Three inmates at an Arizona for-profit Management and Training Corporation-operated facility escaped on July 30, 2010. Daniel Renwick and Tracy Province were murderers and John McCluskey had been convicted of attempted murders. Renwick was captured in a shootout in Rifle, Colorado on August 1, 2010. Though he still had 32 years on his sentence in Arizona, he was sentenced to 60 years to be served in Colorado. Province, already a lifer, was captured on August 9, 2010, in Meeteetse, Wyoming. After being sentenced to 38 1/3 years in Arizona, he was quickly extradited to face murder charges in New Mexico. McCluskey, who had been doing consecutive 15-year sentences, was captured with Casslyn Welch, his cousin/accomplice, in eastern Arizona on August 19 in the Apache-Sitgreaves National Forest. He was sentenced to 43 years in an Arizona prison on escape, kidnap, hijacking, and robbery charges. Like Province, Welch, and McCluskey were soon extradited for the alleged robbery, hijack, and murder of two vacationers in New Mexico. Kenneth John Gonzales, the U.S. Attorney in New Mexico, filed death penalty charges against all three. McCluskey was convicted after a three-month trial in Albuquerque on October 7, 2013, after Province and Welch testified against him, conditions of their plea bargains. The death penalty phase of the proceedings began on October 21, but the jury delivered a sentence of life imprisonment for McCluskey, and Province received the same. Welch was sentenced to 40 years. 
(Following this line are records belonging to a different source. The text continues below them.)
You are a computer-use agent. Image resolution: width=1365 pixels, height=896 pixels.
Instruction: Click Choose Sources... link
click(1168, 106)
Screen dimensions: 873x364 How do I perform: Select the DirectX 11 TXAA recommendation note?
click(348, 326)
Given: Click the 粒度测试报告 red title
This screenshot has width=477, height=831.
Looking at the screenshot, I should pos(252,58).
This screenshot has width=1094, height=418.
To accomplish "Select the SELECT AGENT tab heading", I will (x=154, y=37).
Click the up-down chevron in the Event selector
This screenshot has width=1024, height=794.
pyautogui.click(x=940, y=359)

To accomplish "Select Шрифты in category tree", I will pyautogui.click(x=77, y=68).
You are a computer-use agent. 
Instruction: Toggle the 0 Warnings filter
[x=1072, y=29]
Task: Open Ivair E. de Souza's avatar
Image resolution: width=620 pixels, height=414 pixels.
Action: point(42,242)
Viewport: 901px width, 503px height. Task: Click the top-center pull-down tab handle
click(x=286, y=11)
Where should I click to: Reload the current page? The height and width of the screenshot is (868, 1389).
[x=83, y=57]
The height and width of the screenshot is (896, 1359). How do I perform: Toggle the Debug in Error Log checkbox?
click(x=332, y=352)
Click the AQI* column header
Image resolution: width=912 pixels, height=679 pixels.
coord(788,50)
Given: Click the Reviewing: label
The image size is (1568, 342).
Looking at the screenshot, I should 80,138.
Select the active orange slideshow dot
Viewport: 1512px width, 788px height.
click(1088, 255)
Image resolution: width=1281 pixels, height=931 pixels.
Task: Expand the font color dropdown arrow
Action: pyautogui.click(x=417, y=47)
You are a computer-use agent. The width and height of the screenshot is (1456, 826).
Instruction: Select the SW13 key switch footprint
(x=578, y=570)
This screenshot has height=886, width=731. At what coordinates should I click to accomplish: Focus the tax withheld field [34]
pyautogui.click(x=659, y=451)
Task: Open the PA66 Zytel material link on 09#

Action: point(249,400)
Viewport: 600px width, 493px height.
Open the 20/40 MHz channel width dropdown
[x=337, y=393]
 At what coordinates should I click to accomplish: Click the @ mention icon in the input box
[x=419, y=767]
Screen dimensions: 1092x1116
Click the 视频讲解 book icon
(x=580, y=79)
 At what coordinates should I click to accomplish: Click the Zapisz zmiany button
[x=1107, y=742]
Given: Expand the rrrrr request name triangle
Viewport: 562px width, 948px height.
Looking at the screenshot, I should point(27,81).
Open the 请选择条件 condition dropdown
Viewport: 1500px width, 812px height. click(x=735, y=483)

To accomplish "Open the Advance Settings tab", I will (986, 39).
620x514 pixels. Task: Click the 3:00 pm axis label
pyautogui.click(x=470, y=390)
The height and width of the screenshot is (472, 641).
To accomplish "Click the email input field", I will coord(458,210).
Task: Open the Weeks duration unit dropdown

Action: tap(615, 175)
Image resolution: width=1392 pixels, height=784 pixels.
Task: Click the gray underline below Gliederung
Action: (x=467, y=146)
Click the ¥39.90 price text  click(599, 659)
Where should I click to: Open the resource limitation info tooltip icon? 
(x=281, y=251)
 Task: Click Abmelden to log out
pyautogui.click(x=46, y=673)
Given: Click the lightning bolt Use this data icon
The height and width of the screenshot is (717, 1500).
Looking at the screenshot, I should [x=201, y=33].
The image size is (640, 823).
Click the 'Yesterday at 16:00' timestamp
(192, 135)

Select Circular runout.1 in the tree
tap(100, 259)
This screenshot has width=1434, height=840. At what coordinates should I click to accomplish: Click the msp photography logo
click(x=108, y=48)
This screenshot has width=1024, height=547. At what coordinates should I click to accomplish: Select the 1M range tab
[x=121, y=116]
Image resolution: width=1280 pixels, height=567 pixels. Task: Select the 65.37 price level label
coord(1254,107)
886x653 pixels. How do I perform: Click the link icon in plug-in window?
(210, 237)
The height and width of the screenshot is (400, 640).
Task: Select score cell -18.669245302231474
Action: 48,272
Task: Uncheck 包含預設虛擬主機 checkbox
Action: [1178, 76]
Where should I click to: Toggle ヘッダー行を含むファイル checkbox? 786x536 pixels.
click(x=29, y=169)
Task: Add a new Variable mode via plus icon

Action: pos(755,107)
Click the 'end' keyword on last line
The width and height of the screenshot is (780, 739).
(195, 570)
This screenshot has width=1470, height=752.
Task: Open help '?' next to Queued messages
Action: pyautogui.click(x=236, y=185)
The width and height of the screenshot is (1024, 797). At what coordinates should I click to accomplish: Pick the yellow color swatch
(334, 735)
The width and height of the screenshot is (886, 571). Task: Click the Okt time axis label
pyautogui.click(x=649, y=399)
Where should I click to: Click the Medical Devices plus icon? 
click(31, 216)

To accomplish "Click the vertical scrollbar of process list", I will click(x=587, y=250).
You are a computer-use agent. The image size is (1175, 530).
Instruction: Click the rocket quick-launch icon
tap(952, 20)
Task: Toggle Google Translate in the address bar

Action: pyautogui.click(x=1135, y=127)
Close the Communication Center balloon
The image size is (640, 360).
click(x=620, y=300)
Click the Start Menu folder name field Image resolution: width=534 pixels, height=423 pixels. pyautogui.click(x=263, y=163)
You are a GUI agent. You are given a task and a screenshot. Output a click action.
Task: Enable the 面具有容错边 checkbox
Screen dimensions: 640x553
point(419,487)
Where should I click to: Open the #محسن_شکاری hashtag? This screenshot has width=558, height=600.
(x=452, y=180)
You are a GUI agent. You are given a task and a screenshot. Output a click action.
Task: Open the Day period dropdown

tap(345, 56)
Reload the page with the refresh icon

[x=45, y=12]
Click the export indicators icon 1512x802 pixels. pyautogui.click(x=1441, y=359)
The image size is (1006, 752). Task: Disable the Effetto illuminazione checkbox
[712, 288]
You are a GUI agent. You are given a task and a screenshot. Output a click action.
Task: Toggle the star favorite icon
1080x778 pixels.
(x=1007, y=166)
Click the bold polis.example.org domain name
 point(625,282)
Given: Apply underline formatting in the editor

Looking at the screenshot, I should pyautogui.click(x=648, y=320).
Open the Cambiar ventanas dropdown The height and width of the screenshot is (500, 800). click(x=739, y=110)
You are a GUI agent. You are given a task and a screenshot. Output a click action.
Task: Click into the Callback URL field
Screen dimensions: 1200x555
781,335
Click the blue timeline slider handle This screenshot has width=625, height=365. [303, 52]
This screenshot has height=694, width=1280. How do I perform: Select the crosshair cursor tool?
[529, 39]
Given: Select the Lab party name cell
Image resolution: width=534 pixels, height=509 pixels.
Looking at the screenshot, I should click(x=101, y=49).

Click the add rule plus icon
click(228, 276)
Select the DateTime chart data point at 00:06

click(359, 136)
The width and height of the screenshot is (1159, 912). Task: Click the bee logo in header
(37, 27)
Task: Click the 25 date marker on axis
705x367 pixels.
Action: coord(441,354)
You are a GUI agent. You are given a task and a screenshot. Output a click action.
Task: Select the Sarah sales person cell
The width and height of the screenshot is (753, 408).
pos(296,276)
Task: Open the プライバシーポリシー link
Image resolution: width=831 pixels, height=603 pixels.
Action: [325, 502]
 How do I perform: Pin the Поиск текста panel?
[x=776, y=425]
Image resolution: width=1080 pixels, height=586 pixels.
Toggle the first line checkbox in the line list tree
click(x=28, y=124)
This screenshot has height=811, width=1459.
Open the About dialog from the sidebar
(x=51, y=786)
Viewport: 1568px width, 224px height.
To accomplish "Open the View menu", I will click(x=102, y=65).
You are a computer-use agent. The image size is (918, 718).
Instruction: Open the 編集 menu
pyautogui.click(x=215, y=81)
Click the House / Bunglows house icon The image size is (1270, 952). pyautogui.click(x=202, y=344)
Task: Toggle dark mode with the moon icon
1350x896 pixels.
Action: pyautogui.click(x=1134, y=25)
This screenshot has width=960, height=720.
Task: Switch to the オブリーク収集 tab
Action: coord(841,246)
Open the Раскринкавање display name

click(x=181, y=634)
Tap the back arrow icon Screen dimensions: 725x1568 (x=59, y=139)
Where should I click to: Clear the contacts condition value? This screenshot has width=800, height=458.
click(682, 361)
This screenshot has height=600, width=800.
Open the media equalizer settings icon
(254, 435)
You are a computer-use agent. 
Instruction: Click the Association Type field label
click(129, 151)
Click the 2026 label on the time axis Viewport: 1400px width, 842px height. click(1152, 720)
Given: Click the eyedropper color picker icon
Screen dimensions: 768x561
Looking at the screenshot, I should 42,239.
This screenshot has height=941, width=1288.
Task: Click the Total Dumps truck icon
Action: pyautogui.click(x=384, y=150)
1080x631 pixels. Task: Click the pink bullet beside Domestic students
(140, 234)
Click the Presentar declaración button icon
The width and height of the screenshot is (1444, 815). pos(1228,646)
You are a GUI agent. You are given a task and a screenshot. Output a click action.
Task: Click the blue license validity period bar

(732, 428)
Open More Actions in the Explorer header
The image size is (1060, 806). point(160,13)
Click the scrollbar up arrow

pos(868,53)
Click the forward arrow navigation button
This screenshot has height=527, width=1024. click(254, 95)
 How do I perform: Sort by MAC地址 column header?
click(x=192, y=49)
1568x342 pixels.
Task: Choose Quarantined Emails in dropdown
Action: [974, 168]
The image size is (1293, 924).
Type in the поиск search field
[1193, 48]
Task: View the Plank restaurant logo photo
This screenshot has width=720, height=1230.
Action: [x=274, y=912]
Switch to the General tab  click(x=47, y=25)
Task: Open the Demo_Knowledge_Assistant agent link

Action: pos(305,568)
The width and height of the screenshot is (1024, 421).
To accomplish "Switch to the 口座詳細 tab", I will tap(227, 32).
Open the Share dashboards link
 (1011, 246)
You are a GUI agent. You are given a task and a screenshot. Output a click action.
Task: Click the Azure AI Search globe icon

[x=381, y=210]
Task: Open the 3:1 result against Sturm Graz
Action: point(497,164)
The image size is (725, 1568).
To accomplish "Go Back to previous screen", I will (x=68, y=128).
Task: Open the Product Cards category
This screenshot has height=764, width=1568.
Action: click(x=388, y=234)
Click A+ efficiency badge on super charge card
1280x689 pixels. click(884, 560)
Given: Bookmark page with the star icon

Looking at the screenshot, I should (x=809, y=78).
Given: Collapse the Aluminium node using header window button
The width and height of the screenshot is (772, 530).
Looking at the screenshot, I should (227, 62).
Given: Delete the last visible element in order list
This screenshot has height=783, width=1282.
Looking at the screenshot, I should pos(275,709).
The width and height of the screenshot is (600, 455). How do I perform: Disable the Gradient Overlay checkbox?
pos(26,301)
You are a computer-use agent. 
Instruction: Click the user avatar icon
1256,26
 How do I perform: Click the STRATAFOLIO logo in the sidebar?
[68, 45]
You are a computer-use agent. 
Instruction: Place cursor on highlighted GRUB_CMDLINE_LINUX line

 On August 28, 2012, Darnell Keith Washington escaped from the Glen Helen Rehabilitation Center in San Bernardino County, California. The escape happened with the help of his wife, and they later went on a month-long crime spree across southern California, consisting of multiple carjackings, robberies and one murder. The couple was recaptured in Washington state on October 5, and were extradited to California. Tania was sentenced to 23-years imprisonment in May 2016, and Darnell was sentenced to death months later.
 On July 27, 2013, 1,000 inmates escaped from the Queyfiya prison near Benghazi, Libya. The escape occurred after a wave of political assassinations and attacks on political offices around the country. Local residents of Benghazi forced the inmates out of the prison.
 In October 2013, Kevin Patrick Stoeser escaped from the Austin Transitional Center where he was serving the remainder of a 156-month sentence for four counts of child sexual assault and one count of possession of child pornography. He had pleaded guilty to these charges in 2003. He was never captured, but DNA-confirmed remains of his skull were found near Del Valle, Texas on September 8, 2014.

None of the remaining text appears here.